* _Alıntı metin_:
# # # #

1971-1977 yılları arasında ise U.B. Alkım başkanlığındaki büyük bir ekip Samsun ili sınırları içinde çok geniş kapsamlı bir yüzey araştırması yapmıştır[6] . Yüzey araştırmaları yürütülürken 1974 yılında yine U.B. Alkım başkanlığındaki aynı ekip Samsun İli Bafra ilçesi yakınlarındaki İkiztepe’de kazılara başlamıştır. U.B. Alkım’ın 1981 yılında vefat etmesinden sonra İkiztepe kazısı başkanlığını yürüten Ö. Bilgi, İkiztepe’de özellikle İlk Tunç Çağı II-III mezarlığında ele geçirilmiş olan çok sayıdaki arsenikli bakır eserin imal edilmiş oldukları bakır ve arsenik yataklarını saptamak amacıyla 1987- 1988[7] ve 1997-1999[8] yıllarında Samsun ili Bafra, Havza ve Vezirköprü, Sinop ili Durağan ilçesi ile Amasya ili Merzifon ve Gümüşhacıköy ilçelerinde yüzey araştırmaları gerçekleştirmiştir.
M. Özsait tarafından 1986 yılında başlatılmış ve halen devam etmekte olan yüzey araştırmalarının bir bölümü Amasya’nın Merkez İlçe[9] , Gümüşhacıköy[10], Merzifon[11], Hamamözü[12], Göynücek[13], Suluova[14] ve Taşova[15] ilçelerinde de gerçekleştirilmiştir.
1997-1999 yıllarında gerçekleştirdiğimiz yüzey araştırmalarında Amasya ili Merkez[16], Gümüşhacıköy[17], Hamamözü[18], Merzifon[19], Suluova[20], Taşova[21] ve Göynücek[22] ilçeleri yoğun olarak araştırıldı ve pek çok Protohistorik Çağ yerleşmesi saptanarak arkeoloji dünyasına tanıtıldı.

# # # #

İşaretleme veri kümesinden kayıtlar
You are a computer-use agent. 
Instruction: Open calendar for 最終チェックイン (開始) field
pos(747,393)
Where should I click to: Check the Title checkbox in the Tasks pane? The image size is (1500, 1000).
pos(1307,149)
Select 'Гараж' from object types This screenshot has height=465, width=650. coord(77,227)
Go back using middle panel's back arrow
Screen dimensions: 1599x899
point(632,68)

# # # #

Yüzey araştırmalarını anlatan metne göre İkiztepe'deki kazılara hangi yılda başlanmıştır?

1974 yılında.